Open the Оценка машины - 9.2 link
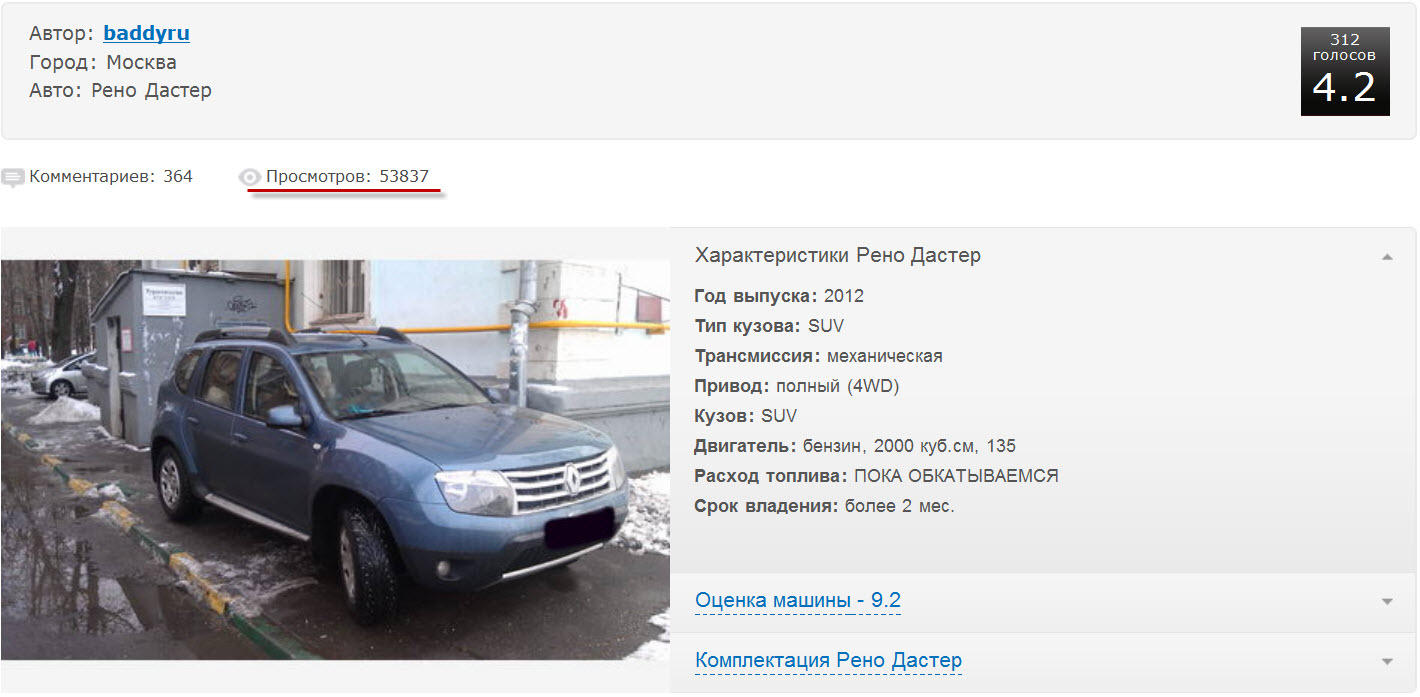The image size is (1420, 697). tap(798, 600)
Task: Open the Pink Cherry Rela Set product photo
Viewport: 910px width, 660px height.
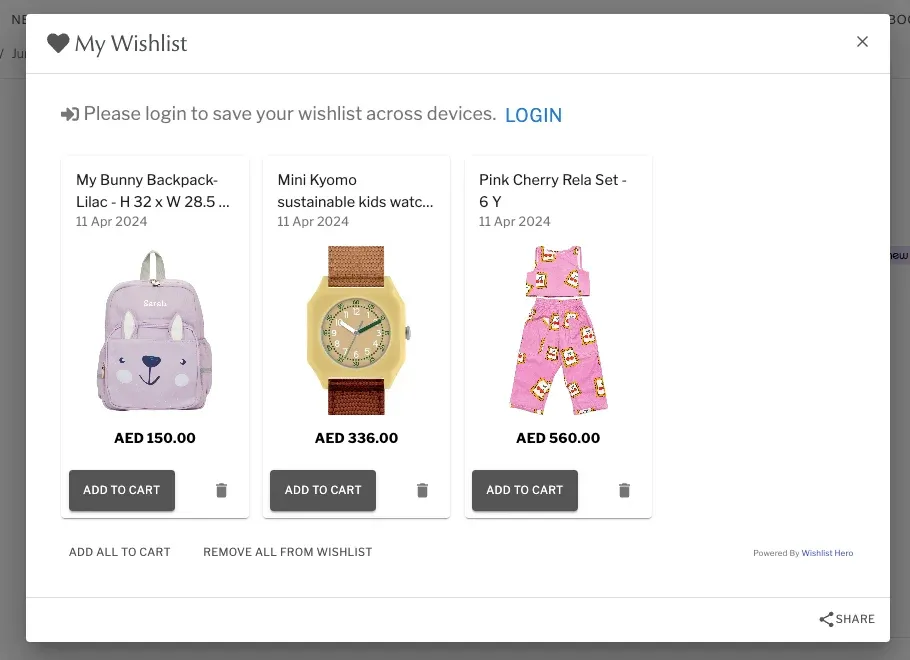Action: (x=558, y=333)
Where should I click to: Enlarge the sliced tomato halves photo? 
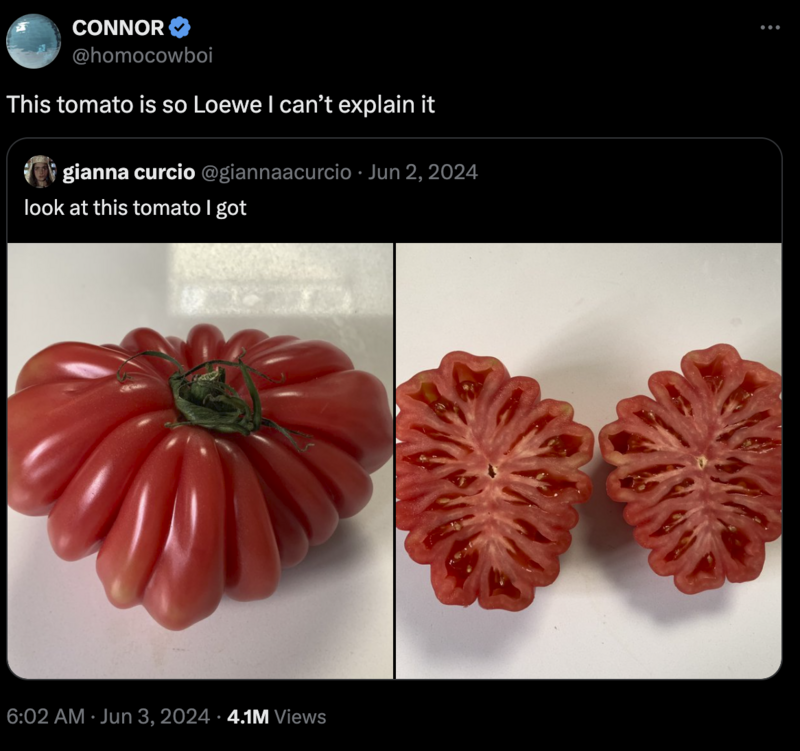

**What this task involves:** Copy the listing above exactly, minus the pictures.

**Task solution:**
Open the Оценка машины - 9.2 link
The image size is (1420, 697). tap(798, 600)
Task: Open the Pink Cherry Rela Set product photo
Viewport: 910px width, 660px height.
Action: (x=558, y=333)
Where should I click to: Enlarge the sliced tomato halves photo? 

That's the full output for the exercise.